## Action item
Write out again the lines from the line with "Click the repost share icon" up to and including the line with "You are a GUI", exactly as they stand below, and skip any picture.

[Stored data]
⁂

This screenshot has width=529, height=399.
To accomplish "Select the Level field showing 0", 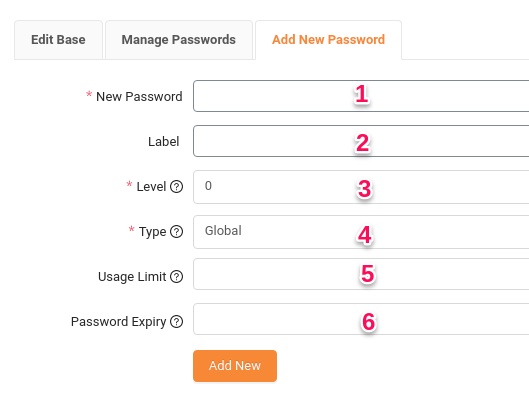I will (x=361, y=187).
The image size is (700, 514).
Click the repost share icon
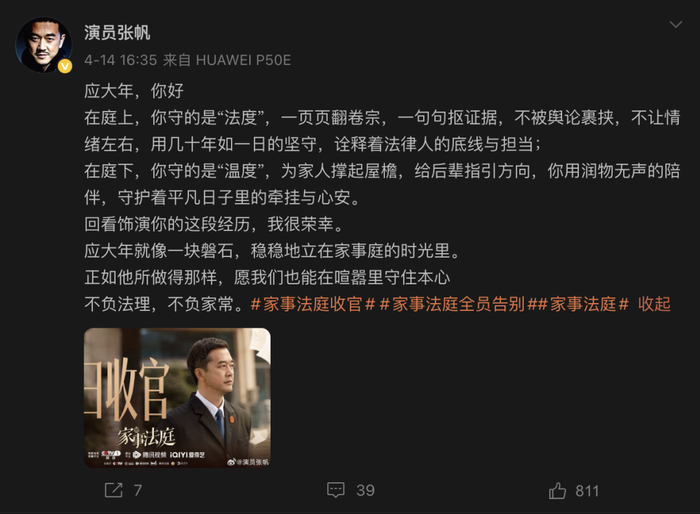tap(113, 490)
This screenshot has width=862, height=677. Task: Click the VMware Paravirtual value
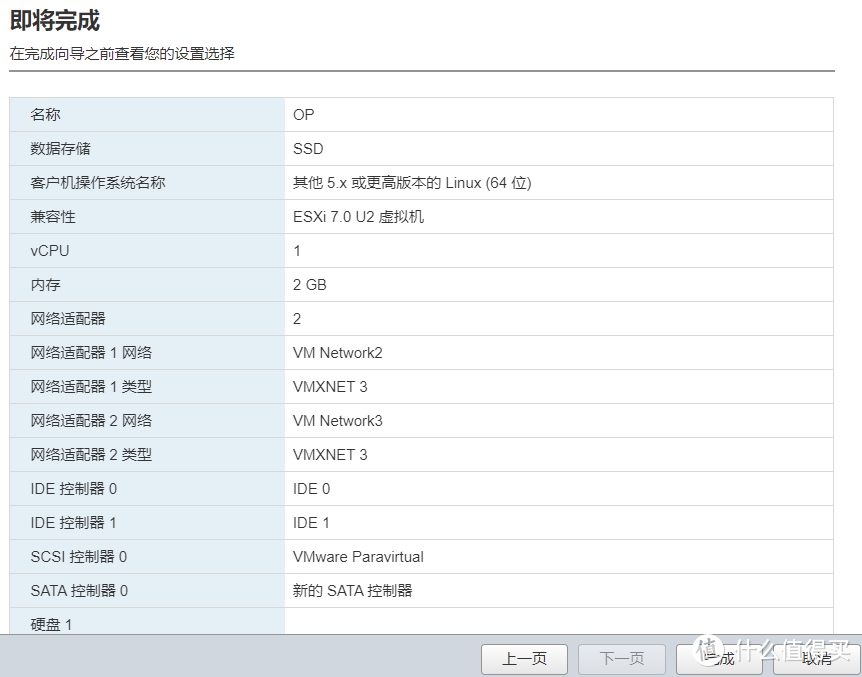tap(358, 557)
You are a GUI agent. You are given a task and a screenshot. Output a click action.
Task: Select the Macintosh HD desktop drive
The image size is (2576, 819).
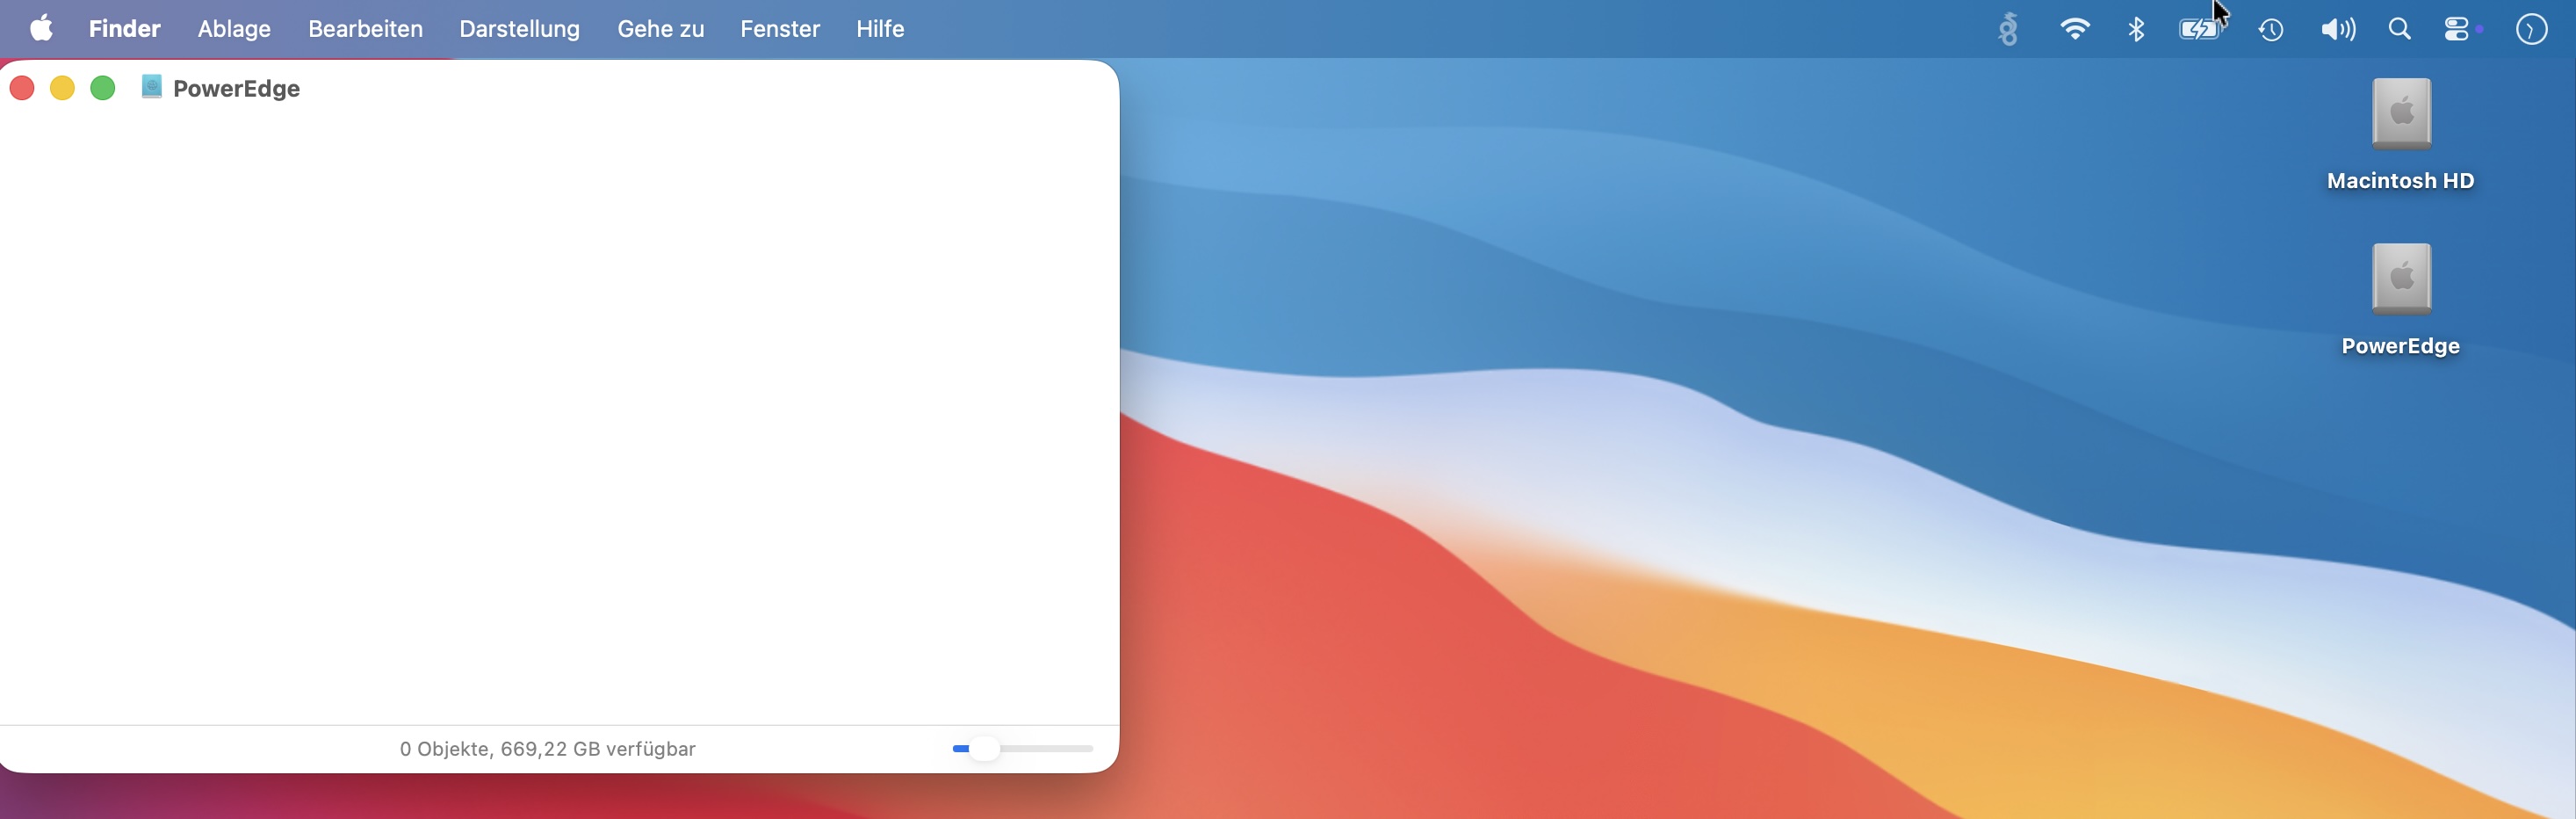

⁂

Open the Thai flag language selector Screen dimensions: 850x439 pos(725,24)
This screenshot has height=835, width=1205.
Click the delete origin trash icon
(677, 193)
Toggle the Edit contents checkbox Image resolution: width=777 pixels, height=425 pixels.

⁂

## Output for this task
Click the repost share icon
tap(113, 490)
This screenshot has width=862, height=677. Task: Click the VMware Paravirtual value
tap(358, 557)
You are a GUI agent. You are given a task and a screenshot. Output a click action.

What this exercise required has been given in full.